Following the "Big Data" Lambda Architecture book, I've got an incoming directory full of typed Thift Data objects, with a DataPailStructure defined pail.meta file
I take a snapshot of this data:
Pail snapshotPail = newDataPail.snapshot(PailFactory.snapshot);
The incoming files and meta data files are duplicated, and the pail.meta file also has
structure: DataPailStructure
Now I want to shred this data, to split it into vertical partitions. As from the book, I create two PailTap objects, one for the Snapshot and the SplitDataStructure, one for the new Shredded folder.
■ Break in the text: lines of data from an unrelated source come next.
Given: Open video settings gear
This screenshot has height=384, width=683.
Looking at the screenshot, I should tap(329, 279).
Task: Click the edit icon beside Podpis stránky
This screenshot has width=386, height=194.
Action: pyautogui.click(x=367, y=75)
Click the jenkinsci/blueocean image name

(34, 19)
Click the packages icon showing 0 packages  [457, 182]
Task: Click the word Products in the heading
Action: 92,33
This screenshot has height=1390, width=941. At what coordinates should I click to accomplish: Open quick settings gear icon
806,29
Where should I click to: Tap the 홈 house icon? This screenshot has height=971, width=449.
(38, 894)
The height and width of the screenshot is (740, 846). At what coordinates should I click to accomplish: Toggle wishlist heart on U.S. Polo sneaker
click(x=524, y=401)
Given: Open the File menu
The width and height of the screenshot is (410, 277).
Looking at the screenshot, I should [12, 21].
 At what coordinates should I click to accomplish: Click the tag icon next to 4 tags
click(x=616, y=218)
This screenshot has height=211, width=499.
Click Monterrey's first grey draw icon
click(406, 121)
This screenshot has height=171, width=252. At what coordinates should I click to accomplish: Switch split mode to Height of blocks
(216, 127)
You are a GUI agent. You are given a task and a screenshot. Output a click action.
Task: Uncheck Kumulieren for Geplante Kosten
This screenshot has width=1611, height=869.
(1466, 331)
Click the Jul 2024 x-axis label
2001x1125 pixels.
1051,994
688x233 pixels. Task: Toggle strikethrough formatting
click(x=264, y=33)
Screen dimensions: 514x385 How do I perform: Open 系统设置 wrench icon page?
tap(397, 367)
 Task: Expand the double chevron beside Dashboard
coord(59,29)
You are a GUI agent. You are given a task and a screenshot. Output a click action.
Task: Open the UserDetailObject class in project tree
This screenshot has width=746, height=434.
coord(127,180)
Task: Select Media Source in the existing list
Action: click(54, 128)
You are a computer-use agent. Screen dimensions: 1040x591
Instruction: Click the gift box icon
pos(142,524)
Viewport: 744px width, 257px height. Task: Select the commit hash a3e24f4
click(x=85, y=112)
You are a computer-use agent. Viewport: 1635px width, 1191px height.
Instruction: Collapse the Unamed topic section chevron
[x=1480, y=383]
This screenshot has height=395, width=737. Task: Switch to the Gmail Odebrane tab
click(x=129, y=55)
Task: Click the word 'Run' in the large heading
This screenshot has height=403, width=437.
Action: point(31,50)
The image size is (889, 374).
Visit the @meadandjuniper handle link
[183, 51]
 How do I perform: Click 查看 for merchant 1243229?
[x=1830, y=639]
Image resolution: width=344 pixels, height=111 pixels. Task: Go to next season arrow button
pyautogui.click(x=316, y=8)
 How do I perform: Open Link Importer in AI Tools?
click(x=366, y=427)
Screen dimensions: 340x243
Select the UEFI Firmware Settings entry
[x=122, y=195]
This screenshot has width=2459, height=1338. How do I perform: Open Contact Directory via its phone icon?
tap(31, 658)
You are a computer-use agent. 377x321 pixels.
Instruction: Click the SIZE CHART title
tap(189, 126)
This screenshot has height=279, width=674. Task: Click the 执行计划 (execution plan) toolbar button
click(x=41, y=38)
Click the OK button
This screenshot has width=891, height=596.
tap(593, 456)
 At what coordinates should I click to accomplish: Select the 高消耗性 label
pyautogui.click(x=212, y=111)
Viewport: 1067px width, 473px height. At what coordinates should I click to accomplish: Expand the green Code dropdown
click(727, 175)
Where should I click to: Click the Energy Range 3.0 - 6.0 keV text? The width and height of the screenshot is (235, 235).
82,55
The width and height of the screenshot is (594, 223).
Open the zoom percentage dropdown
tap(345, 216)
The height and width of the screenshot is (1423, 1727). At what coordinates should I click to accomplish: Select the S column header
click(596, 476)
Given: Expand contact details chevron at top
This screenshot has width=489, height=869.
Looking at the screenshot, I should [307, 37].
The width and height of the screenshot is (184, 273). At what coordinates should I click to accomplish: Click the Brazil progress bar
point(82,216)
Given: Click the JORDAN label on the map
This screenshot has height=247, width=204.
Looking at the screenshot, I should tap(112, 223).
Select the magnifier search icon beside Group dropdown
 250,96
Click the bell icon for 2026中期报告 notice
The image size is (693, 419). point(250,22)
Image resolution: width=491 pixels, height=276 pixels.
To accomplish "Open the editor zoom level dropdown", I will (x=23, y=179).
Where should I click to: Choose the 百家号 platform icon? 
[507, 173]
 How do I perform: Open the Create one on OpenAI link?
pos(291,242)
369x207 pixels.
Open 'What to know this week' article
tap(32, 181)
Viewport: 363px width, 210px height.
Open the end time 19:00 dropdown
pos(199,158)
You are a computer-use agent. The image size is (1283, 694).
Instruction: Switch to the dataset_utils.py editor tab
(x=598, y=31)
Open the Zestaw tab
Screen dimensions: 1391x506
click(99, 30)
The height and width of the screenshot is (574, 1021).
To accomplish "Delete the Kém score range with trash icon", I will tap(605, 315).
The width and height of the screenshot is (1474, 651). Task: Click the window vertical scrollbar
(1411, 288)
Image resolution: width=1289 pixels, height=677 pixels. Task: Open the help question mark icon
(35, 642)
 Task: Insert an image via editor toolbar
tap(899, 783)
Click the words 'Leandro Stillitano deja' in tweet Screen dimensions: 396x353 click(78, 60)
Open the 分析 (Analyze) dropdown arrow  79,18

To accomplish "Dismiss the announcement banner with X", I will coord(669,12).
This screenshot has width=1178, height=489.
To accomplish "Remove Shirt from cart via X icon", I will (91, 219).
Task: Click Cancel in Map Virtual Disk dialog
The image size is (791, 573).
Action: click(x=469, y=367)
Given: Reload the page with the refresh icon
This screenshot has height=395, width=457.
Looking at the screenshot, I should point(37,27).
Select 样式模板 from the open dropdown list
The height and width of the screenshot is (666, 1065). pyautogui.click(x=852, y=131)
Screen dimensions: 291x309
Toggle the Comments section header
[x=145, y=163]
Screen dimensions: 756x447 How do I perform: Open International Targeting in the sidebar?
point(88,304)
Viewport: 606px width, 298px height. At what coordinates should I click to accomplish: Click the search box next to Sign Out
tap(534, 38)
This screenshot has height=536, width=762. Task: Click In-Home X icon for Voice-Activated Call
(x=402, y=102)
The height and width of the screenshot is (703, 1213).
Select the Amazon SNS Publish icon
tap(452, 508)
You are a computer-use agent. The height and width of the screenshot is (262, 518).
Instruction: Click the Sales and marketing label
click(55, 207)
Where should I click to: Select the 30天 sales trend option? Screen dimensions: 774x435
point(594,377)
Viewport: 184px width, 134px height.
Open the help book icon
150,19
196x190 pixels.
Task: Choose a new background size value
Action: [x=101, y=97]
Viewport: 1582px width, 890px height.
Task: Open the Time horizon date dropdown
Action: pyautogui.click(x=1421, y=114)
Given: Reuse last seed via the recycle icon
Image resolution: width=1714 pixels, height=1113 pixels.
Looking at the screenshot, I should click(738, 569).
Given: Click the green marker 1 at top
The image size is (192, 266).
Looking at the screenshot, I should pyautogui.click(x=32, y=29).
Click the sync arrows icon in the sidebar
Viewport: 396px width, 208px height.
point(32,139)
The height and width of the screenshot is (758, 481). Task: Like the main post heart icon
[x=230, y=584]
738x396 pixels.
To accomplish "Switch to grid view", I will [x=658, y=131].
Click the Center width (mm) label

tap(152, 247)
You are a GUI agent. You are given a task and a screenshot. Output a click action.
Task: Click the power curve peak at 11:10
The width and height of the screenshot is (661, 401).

PailTap source = dataTap(PailFactory.snapshot);
PailTap sink = splitDataTap(PailFactory.shredded);
The /Shredded folder has a pail.meta file with structure: SplitDataPailStructure
Following the instructions, I execute the JCascalog query to force the reducer:
Api.execute(sink, new Subquery(data).predicate(reduced, empty, data));
Now, in local mode, this works fine. There's a "temporary" subfolder created under /Shredded, and this is vertically partitioned with the expected "1/1" structure. In local mode, this then is moved up to the /Shredded folder, and I can consolidate and merge to master without problems.
But running inside Hadoop, it fails at this point, with an error:
cascading.tuple.TupleException: unable to sink into output identifier: /tmp/swa/shredded
...
Caused by: java.lang.IllegalArgumentException: 1/1/part-000000 is not valid with the pail structure {structure=com.hibu.pail.SplitDataPailStructure, args={}, format=SequenceFile} --> [1, _temporary, attempt_1393854491571_12900_r_000000_1, 1, 1] at com.backtype.hadoop.pail.Pail.checkValidStructure(Pail.java:563)
Needless to say, if I change the Shredded Sink structure type to DataPailStructure, then it works fine, but it's a fairly pointless operation, as everything is as it was in the Incoming folder. It's okay for now, as I'm only working with one data type, but this is going to change soon and I'll need that partition.
Any ideas? I didn't want to post all my source code here initially, but I'm almost certainly missing something.